A few hundred feet down the ridge, the rest of Hazen's brigade came
up. A fortuitous undulation in the slope helped shelter Hazen's men
until they were just three yards from the breastworks. By then the
Rebels had fired their final volley and had no time to reload. Over the
logs climbed the Federals. "We were up the hill in a very few moments,
and some of the Rebels who had been murdering our men to the last
moment, rolled over on their backs and looked up in a very pitiful
attitude," said Colonel James Foy, who was leading the charge.
Bragg was near Bate. The sudden appearance of Foy's Yankees left him
dumbstruck; he had been congratulating Bate's men for having sent the
brigades of Wagner and Harker recoiling down the ridge. Now he felt the
absence of a tactical reserve. He implored Bate to spare whatever
troops he could from his own breastworks to drive away the Federals and
restore the break on Anderson's front.
Bate felt mortified but unable to respond. Wagner and Harker were on
the move again and almost halfway up the ridge to his front, "advancing
in such numbers as to forbid the displacement of any of my command."
Hazen was on the crest now, driving his reformed brigade relentlessly
southward. Colonel Tyler tried to pull back his right-flank units to
meet Hazen, but a bullet cut him down before he could fashion an
adequate firing line. Hazen's Yankees made short work of Tyler's
leaderless brigade. "The Federals [ran] over us like a herd of wild
cattle," confessed one frightened Tennessean.
Wagner's brigade crowned the crest a few minutes later. No brigade
suffered more in ascending Missionary Ridge than did Wagner's. He lost
730 men: three times more than did Sam Beatty and more than twice the
casualties sustained by the brigades of Francis Sherman, Harker, or
Willich. Only Hazen's losses of 522 came close.

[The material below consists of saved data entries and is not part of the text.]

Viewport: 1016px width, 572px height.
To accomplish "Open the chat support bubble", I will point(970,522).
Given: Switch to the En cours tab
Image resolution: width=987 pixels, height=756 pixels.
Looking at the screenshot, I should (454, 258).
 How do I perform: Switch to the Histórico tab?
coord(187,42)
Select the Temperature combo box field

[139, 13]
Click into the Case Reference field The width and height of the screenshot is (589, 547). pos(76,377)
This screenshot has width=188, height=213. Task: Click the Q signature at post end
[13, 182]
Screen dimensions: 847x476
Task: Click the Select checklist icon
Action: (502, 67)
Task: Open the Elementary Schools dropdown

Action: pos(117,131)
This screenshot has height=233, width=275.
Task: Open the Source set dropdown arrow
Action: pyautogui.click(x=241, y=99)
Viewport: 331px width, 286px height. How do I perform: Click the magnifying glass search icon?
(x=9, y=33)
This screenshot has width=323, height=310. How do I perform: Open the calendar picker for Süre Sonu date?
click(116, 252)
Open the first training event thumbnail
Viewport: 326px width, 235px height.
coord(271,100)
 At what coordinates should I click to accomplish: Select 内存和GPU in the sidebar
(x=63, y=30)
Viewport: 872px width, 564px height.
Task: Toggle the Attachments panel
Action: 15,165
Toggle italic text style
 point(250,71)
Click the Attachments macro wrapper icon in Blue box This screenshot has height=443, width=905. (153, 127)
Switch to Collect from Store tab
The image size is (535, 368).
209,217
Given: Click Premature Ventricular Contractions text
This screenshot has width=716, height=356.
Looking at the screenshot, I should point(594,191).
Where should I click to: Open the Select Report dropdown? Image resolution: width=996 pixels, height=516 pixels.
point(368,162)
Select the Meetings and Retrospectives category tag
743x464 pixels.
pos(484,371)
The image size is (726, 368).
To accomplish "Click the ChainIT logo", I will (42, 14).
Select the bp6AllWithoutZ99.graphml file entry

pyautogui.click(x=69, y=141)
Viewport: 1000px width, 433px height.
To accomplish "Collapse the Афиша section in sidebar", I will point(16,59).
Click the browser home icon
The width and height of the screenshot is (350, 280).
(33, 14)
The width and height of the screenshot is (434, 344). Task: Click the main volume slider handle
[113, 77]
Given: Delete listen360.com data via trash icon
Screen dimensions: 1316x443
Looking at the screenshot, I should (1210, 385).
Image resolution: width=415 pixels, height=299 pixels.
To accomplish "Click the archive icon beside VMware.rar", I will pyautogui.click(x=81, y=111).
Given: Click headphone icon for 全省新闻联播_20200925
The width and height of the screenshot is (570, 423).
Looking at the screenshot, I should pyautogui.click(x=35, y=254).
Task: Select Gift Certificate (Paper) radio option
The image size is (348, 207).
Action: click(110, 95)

Having suffered so much, the disappointment of Wagner and his troops
at finding the crest virtually abandoned was almost unbearable. Everyone
had wanted a chance to sink his bayonet into a Rebel.
On Wagner's right, Charles Harker and his brigade enjoyed a more
stirring climax to their ninety-minute ordeal. They swarmed over the
summit a minute or two before Wagner reached the crest to find the Rebel
infantry had retreated. But while Harker's Federals were denied the
chance to cross bayonets with the enemy, they found compensation
awaiting them beyond the breastworks. There, on the narrow crest beside
Bragg's headquarters, struggling to bring off their four Napoleon
twelve-pounders, were the Kentuckians of Cobb's Battery. As the Federals
surged toward them, most of the gunners prudently ran off. The rest
gave up or were cut down.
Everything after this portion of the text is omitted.